The Acquisition Warrants also provide as follows: (i) the Acquisition Warrants are exercisable on a cashless basis only; (ii) we have the right to exercise all or any portion of the Acquisition Warrants if at any time following their issuance the closing price of our common stock is greater than or equal to $14.00; and (iii) the holder has the right to sell its Acquisition Warrant back to us on their expiration date in exchange for shares of our common stock having a value equivalent to the value of the Acquisition Warrant at closing, calculated based on a per share price equal to the volume weighted average price of our common stock during the 30 trading days ending on the expiration date (reduced pro rata based on the percentage of the Acquisition Warrant exercised), provided that this right terminates if the closing price of our common stock equals or exceeds $10.1626 for any 20 trading days during a period of 30 consecutive trading days at any time on or prior to the expiration date.

On September 24, 2015, as a condition to closing the Purchase Agreement, we also entered into an Investors Rights Agreement with Sellers providing them with registration rights for the shares of our common stock issuable under the Purchase Agreement (including under the Acquisition Warrants and shares issuable under anti-dilution adjustments) and for certain transfer restrictions on the shares held by Sellers.

On September 24, 2015, concurrently with the closing of the Vegas.com Acquisition, we entered into a Financing Agreement dated as of September 24, 2015 (the “Financing Agreement”) with certain of our subsidiaries as borrowers (together with Remark, the “Borrowers”), certain of our subsidiaries as guarantors (the “Guarantors”), the lenders from time to time party thereto (the “Lenders”) and MGG Investment Group LP, in its capacity as collateral agent and administrative agent for the Lenders (“MGG”), pursuant to which the Lenders extended credit to the Borrowers consisting of a term loan in the aggregate principal amount of $27,500,000 (the “Loan”).
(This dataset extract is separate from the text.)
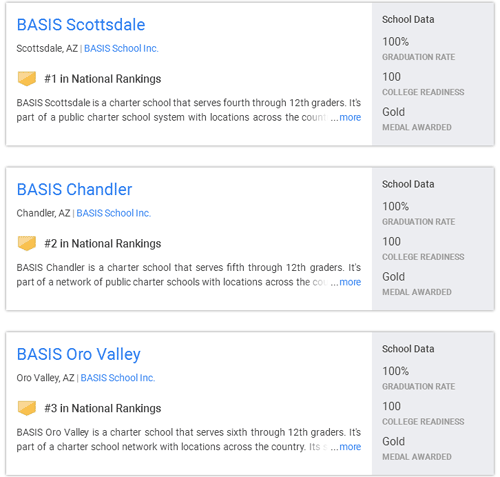The height and width of the screenshot is (477, 500).
Task: Click Graduation Rate value in Chandler card
Action: [395, 206]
The Loan amount outstanding accrues interest at three-month LIBOR plus 10.0% per annum, payable monthly, and the Loan has a maturity date of September 24, 2018. The Financing Agreement and related documents also provide for certain fees payable to the Lenders and for the issuance of the Financing Warrant (as defined below).

On September 24, 2015, we also entered into a Pledge and Security Agreement dated September 24, 2015 (the “Security Agreement”) with the other Borrowers and the Guarantors, for the benefit of MGG, as collateral agent for the Secured Parties referred to therein, to secure the obligations of the Borrowers and the Guarantors under the Financing Agreement. The Security Agreement provides for a first-priority lien on, and security interest in, all assets of Remark Media and our subsidiaries, subject to certain exceptions.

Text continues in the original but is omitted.